Try it: Between the line containing "Image resolution: width=917" and the line containing "You are a computer-use agent." lies a run of lines; give that run again exactly, with both of those lines, and nothing else from the entries below.

Dataset content:
━━━━━━━━━━

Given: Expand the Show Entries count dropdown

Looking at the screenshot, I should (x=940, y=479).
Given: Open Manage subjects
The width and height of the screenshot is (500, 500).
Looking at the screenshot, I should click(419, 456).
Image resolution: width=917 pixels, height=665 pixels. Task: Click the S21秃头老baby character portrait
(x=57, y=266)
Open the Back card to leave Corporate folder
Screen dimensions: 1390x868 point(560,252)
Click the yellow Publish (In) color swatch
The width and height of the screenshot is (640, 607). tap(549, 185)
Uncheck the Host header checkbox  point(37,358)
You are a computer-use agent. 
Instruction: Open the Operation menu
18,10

━━━━━━━━━━

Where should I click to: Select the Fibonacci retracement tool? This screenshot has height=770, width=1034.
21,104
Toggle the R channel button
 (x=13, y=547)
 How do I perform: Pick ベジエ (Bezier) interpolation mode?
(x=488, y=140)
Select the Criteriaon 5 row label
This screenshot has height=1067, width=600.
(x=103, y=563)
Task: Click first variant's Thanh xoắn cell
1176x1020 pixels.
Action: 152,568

━━━━━━━━━━

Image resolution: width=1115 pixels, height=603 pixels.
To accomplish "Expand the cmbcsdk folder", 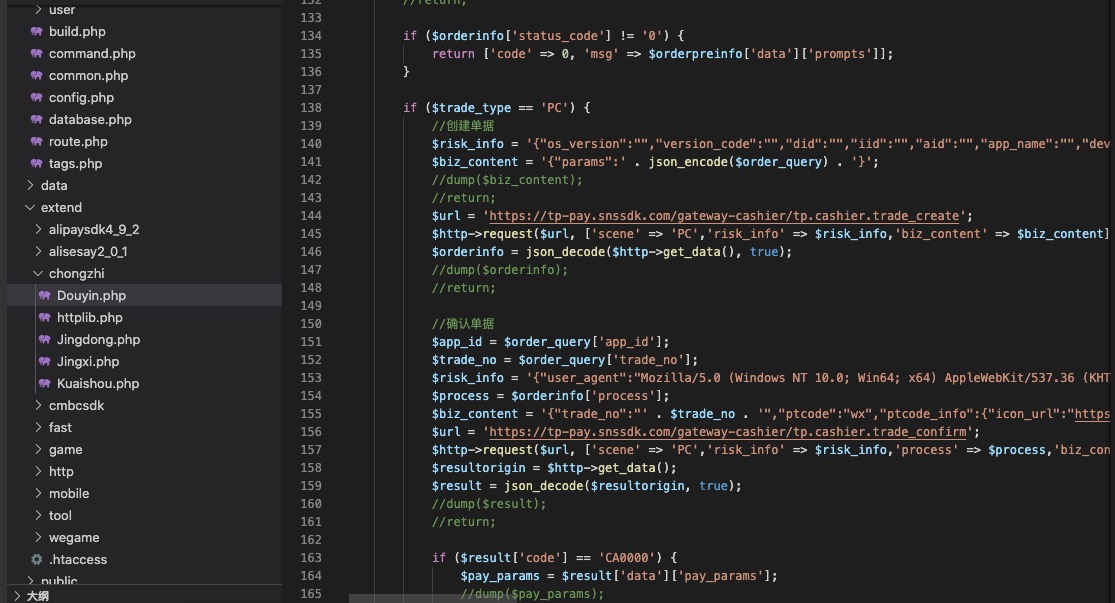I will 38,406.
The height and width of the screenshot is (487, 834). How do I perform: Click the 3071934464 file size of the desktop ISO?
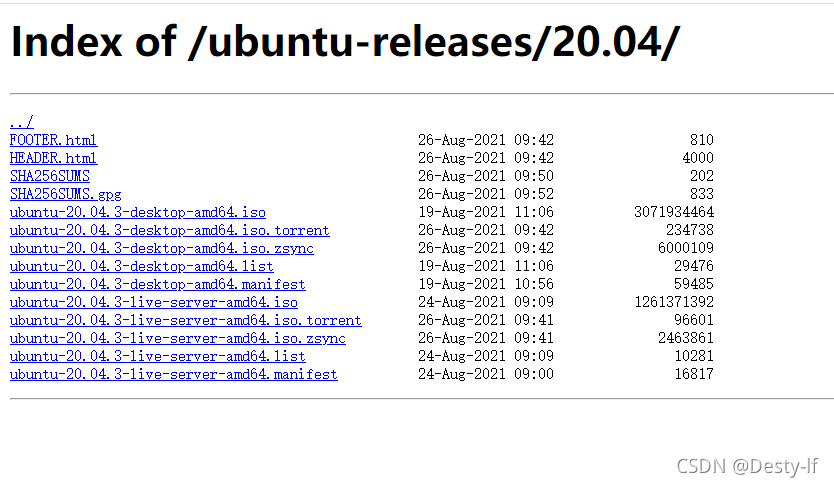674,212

━━━━━━━━━━

Response to this task:
Image resolution: width=917 pixels, height=665 pixels. Task: Click the S21秃头老baby character portrait
(x=57, y=266)
Open the Back card to leave Corporate folder
Screen dimensions: 1390x868 point(560,252)
Click the yellow Publish (In) color swatch
The width and height of the screenshot is (640, 607). tap(549, 185)
Uncheck the Host header checkbox  point(37,358)
You are a computer-use agent. 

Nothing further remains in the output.